* Extrait fourni
——————

Un conte de fée inhabituel
Pistes de mise en scène
Note de traduction
La compagnie
La presse
Un roi, des amoureux et une forêt ensorcelante,
Un lutin, un homme transformé en âne et une fleur magique.
Ingrédients de conte de fées...
Sauf qu’ici le lutin est maléfique, les amoureux échangistes,
la reine zoophile et l’âne priapique.
L’inconscient devient fantasme et le fantasme, réalité.
Entre rêve et cauchemar, vérité et illusion, se dessine un songe :
Le nôtre, celui que cette pièce nous a inspiré.
Le vôtre, peut-être,
si notre songe vous fait rêver…
Pauline Bureau
Une création des élèves du Conservatoire National Supérieur d’Art Dramatique (promotion 2004).
L’animal n’est pas un étranger en nous. Nous sommes nés animaux : c’est « la bêtise » dont l’homme ne s’émancipe pas, quoiqu’il advienne des vœux que ces représentants nourrissent et des lois que les cités édictent pour confisquer leur violence. Pascal Quignard, Le sexe et l’effroi.
Le jour, les pères sont tyranniques, la loi implacable et les inconscients cadenassés. La nuit, et son corollaire le songe, va libérer le double fantasmé de chacun. Thésée et Hippolyta se divinisent en Obéron et Titania, ils ne règnent plus sur un royaume mais sur la terre entière, ils ne dirigent plus les actions des hommes mais leurs âmes. À leur service, les artisans s’habillent de cuir pour devenir fées. À leur merci, les amoureux se déshabillent pour être enfin eux-mêmes. Quelques sortilèges vont libérer toutes les pulsions : criminelles, sexuelles, suicidaires, racistes…
L’inconscient devient fantasme et le fantasme, réalité. La forêt se transforme en un lieu où l’animalité s’exprime, où le temps est tissé de la matière même des rêves ; le lieu du possible de tous les possibles. Chaque personnage rêve sa nuit et le théâtre fait se croiser les songes. La forêt se révèle semblable à un gigantesque kaléidoscope de fantasmes, de désirs et de pulsions.

——————

* Liste fournie
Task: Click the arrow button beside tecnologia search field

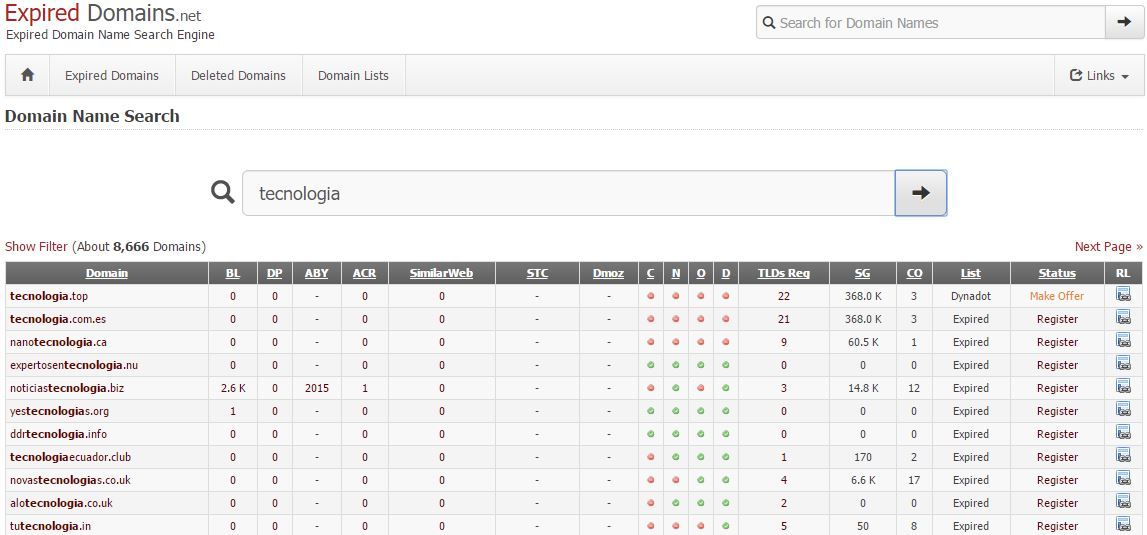Action: click(920, 193)
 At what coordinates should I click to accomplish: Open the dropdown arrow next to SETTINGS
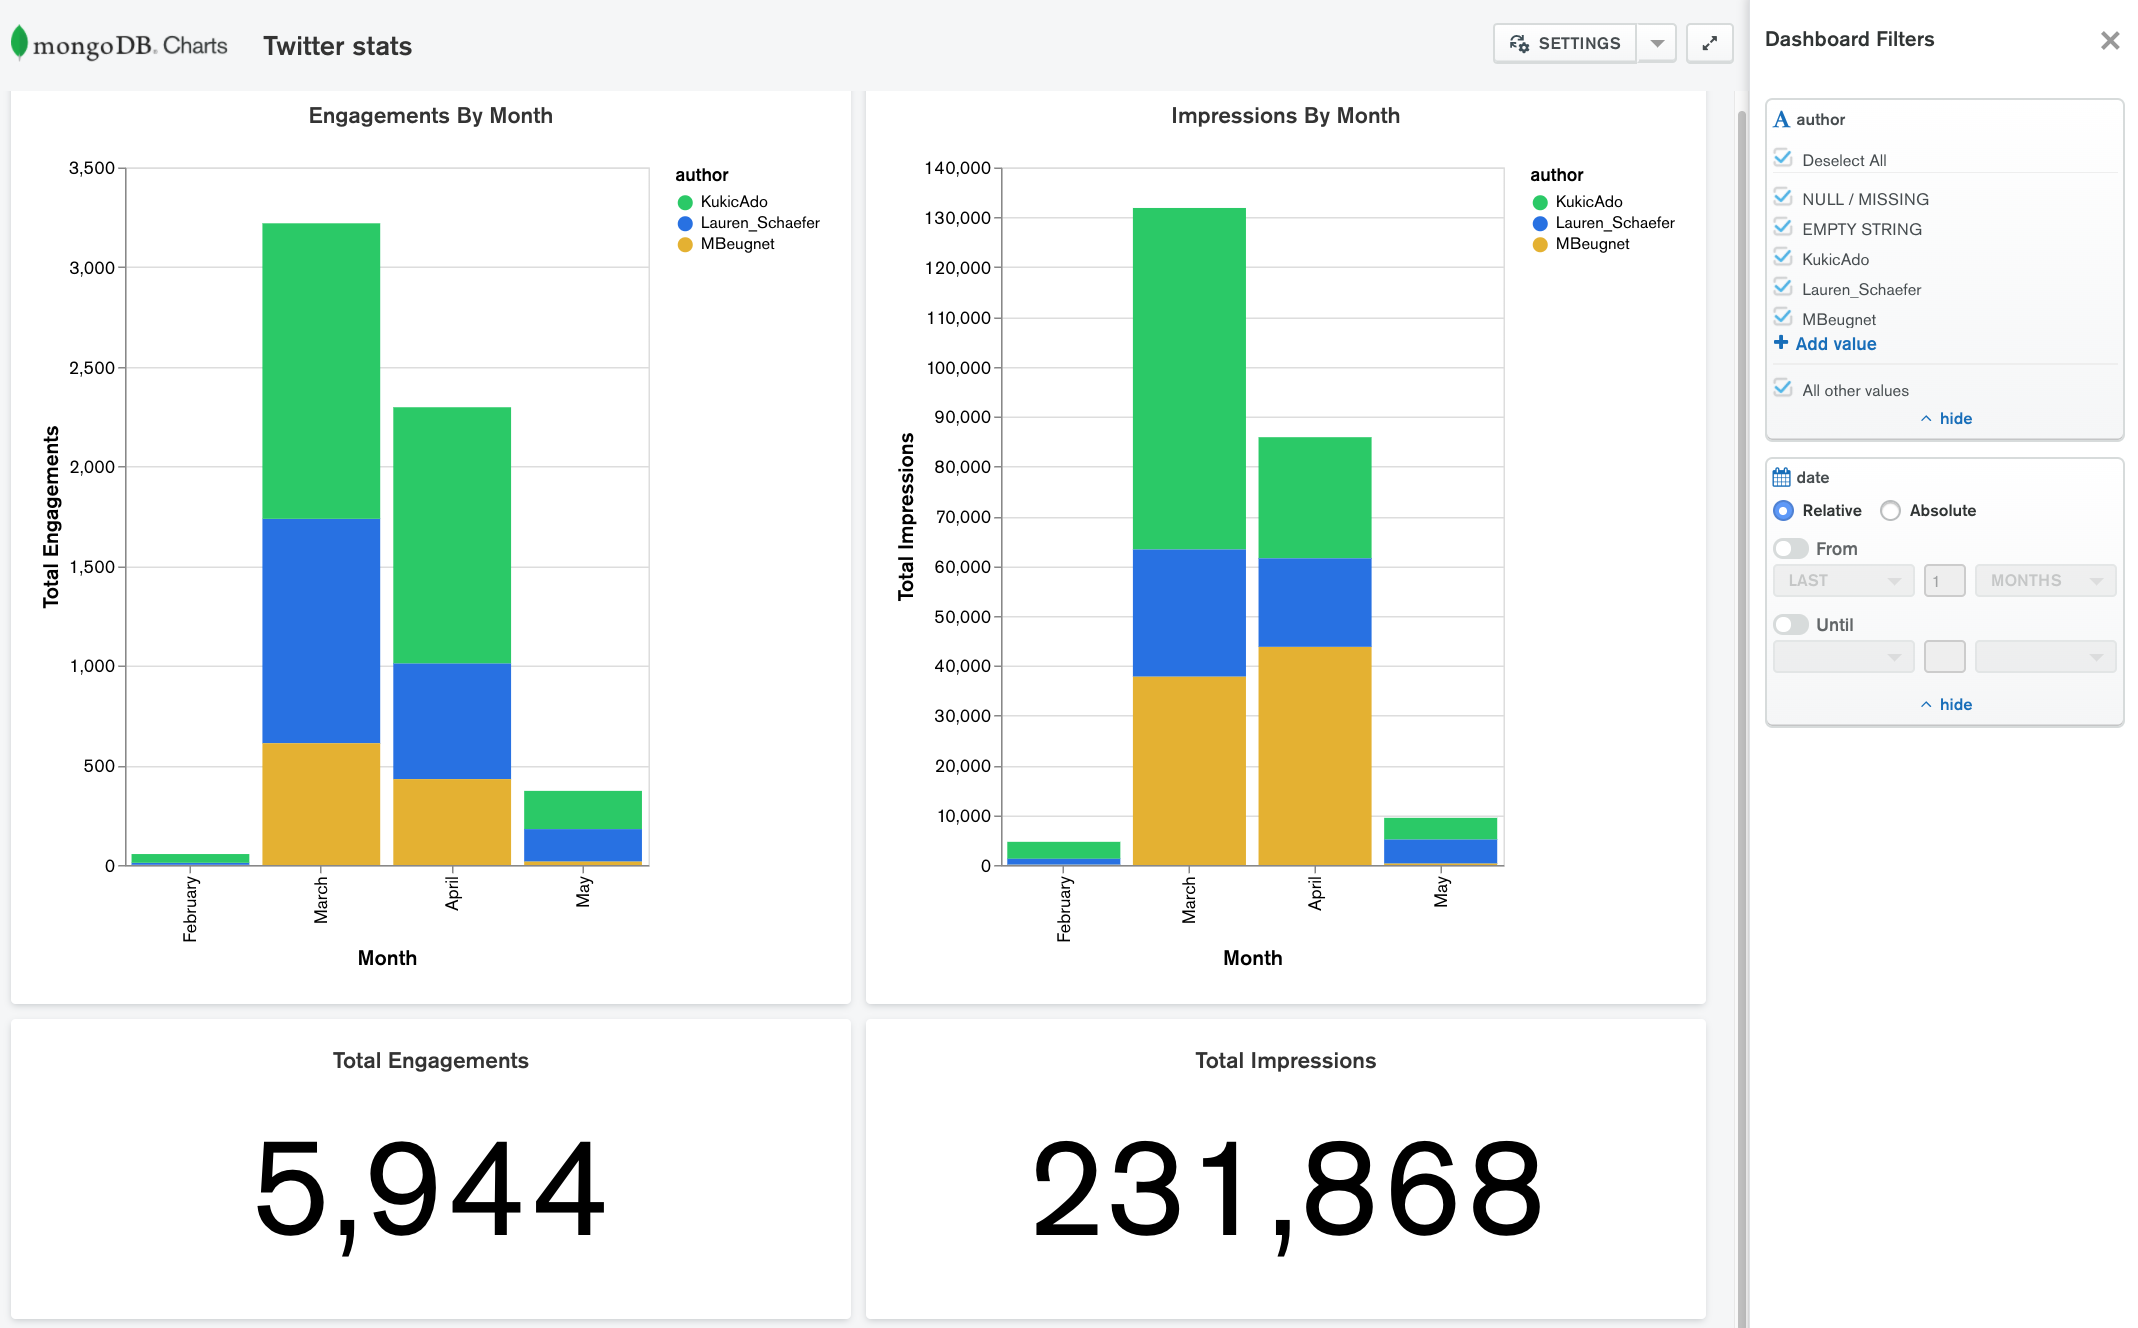[x=1657, y=43]
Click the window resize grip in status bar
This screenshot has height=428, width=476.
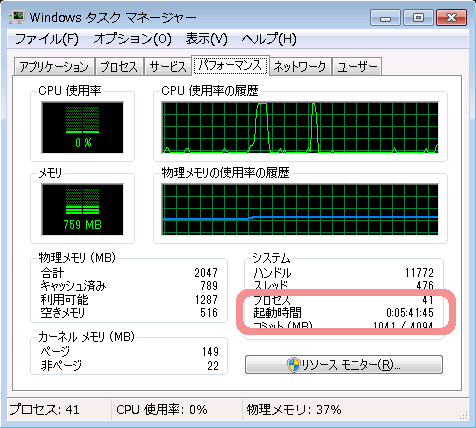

——————

* Consignes
• A. Pour chaque énoncé, dites par oui ou non s'il concorde avec l'extrait et citez mot pour mot le passage décisif. (i) Les artisans s'habillent de cuir pour devenir fées. (ii) Le lutin est présenté comme bienveillant. (iii) La création est due aux élèves de la promotion 2005 du Conservatoire.
• B. Recopiez à l'identique toutes les lignes de la liste, sans les images.

* Réponses attendues
• A.
(i) Oui : « les artisans s’habillent de cuir pour devenir fées ».
(ii) Non : « le lutin est maléfique ».
(iii) Non : « Une création des élèves du Conservatoire National Supérieur d’Art Dramatique (promotion 2004). »

• B.
Task: Click the arrow button beside tecnologia search field

Action: click(920, 193)
 At what coordinates should I click to accomplish: Open the dropdown arrow next to SETTINGS
[x=1657, y=43]
Click the window resize grip in status bar
This screenshot has height=428, width=476.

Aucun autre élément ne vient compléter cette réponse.